- _Task brief_
All of the data below should be printed again word for word, pictures excluded.
--- Data provided ---
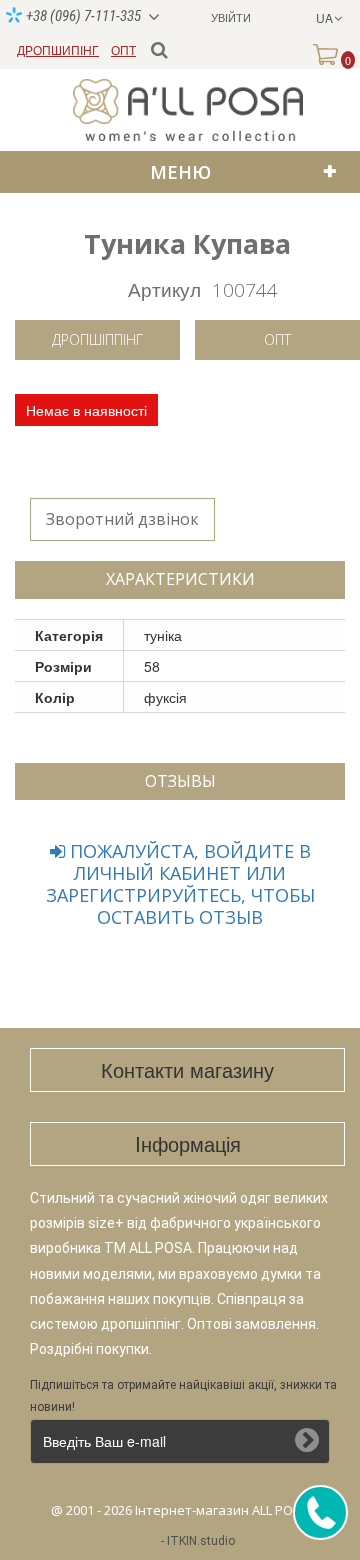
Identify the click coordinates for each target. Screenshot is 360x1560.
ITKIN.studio (201, 1541)
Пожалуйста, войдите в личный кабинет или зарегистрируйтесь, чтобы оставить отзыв (180, 884)
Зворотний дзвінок (122, 519)
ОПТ (123, 49)
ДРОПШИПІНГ (58, 49)
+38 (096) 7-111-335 (82, 16)
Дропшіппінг (97, 339)
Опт (277, 339)
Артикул (164, 288)
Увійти (231, 17)
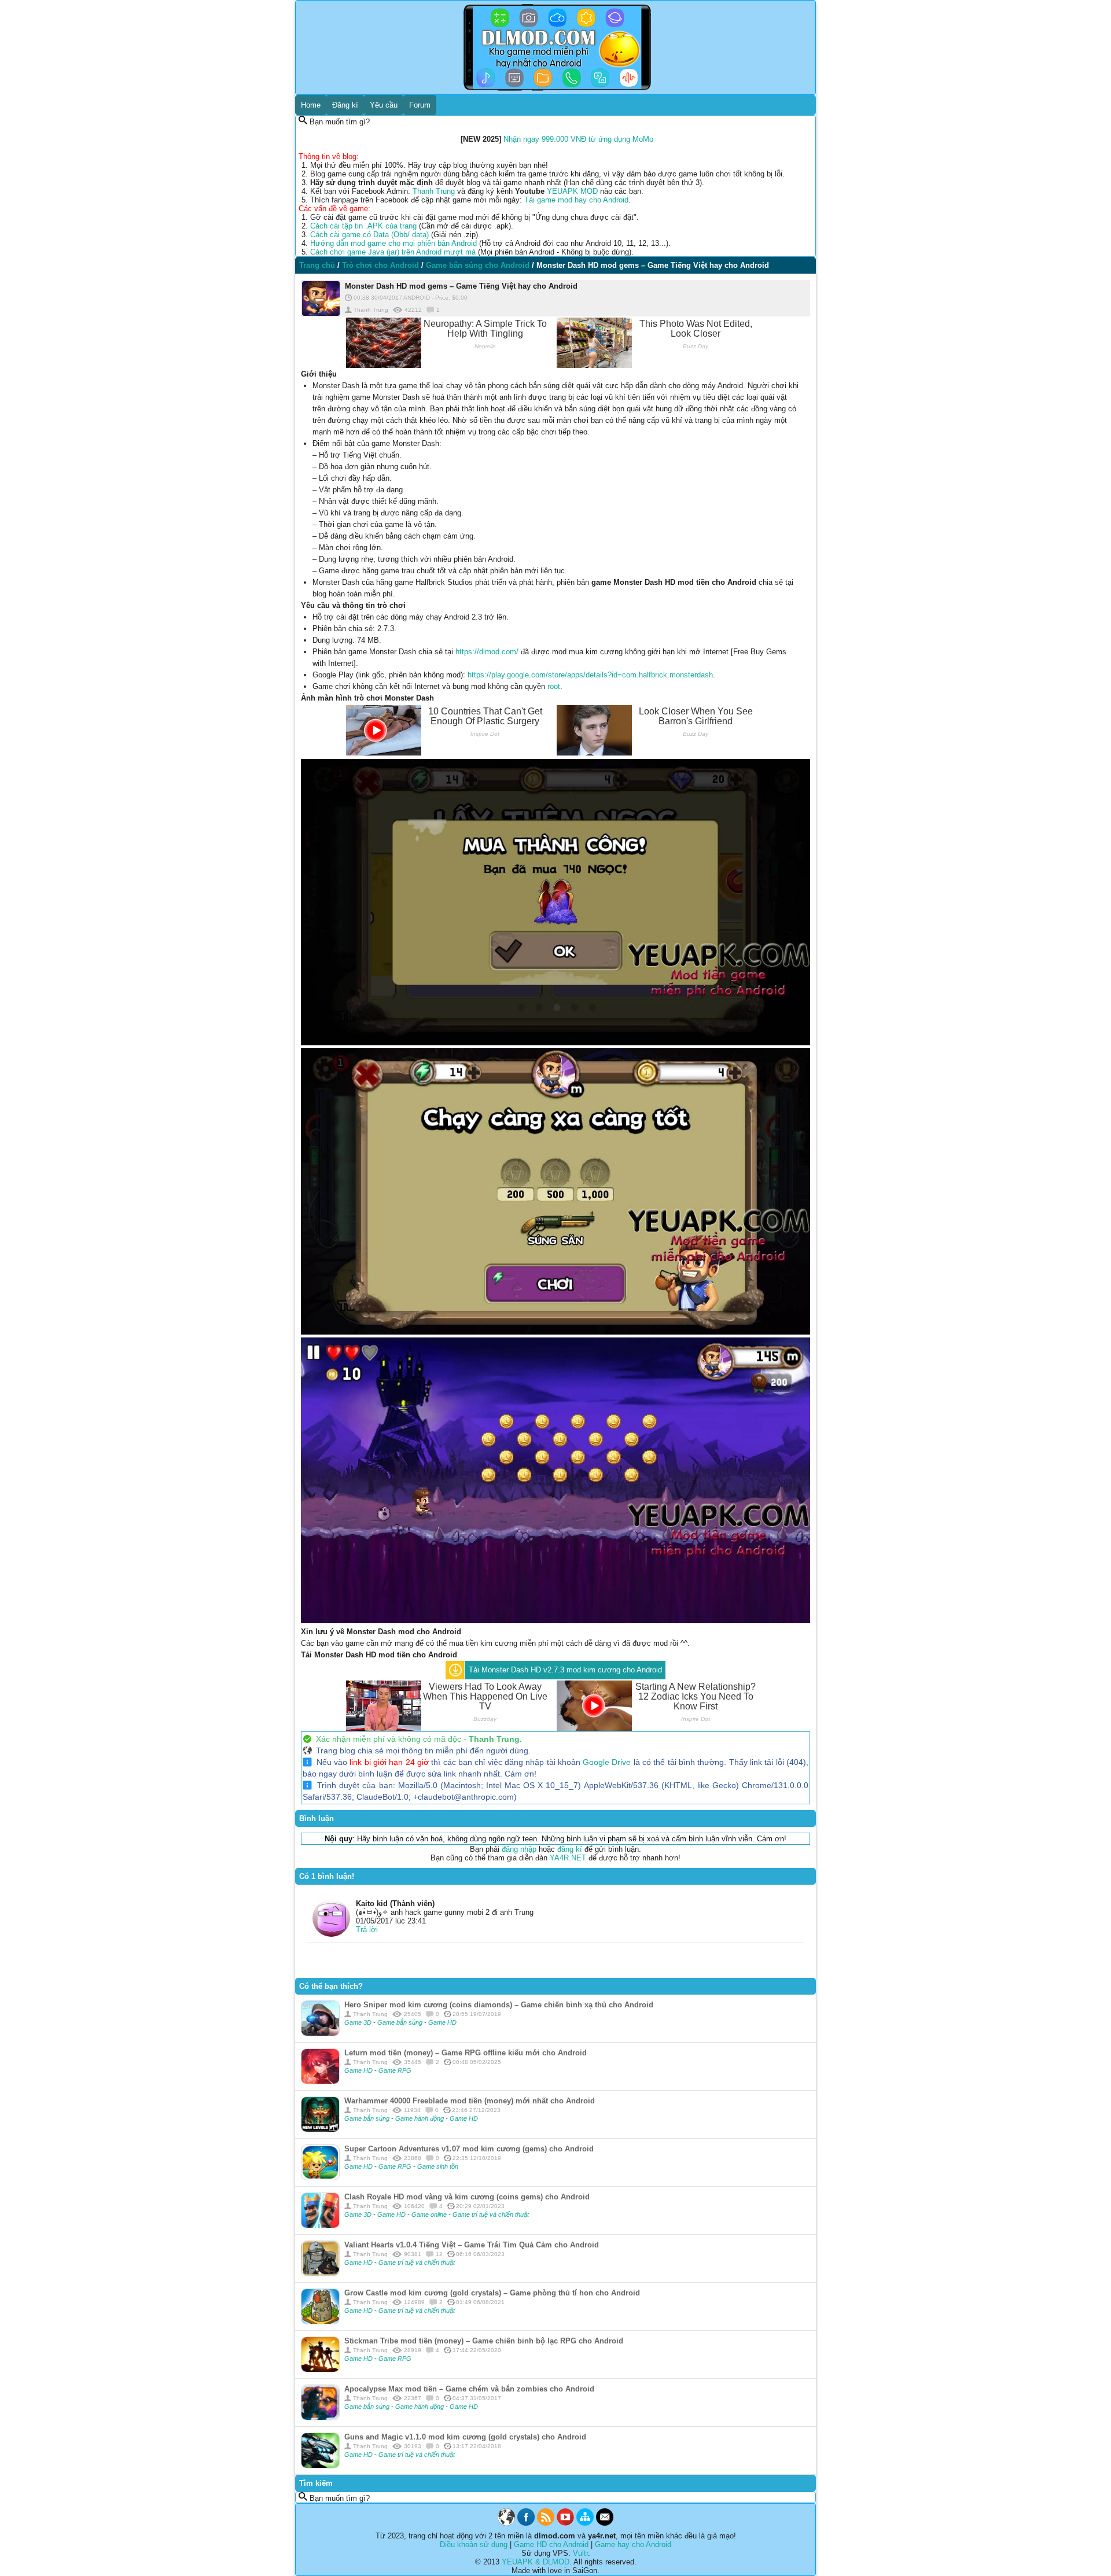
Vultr (580, 2553)
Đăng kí (345, 105)
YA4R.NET (568, 1857)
---
- _Result of the task_
Identify the click coordinates for each target. Screenshot is 360x1560.
ITKIN.studio (201, 1541)
Пожалуйста, войдите в личный кабинет или зарегистрируйтесь, чтобы оставить отзыв (180, 884)
Зворотний дзвінок (122, 519)
ОПТ (123, 49)
ДРОПШИПІНГ (58, 49)
+38 (096) 7-111-335 (82, 16)
Дропшіппінг (97, 339)
Опт (277, 339)
Артикул (164, 288)
Увійти (231, 17)
Vultr (580, 2553)
Đăng kí (345, 105)
YA4R.NET (568, 1857)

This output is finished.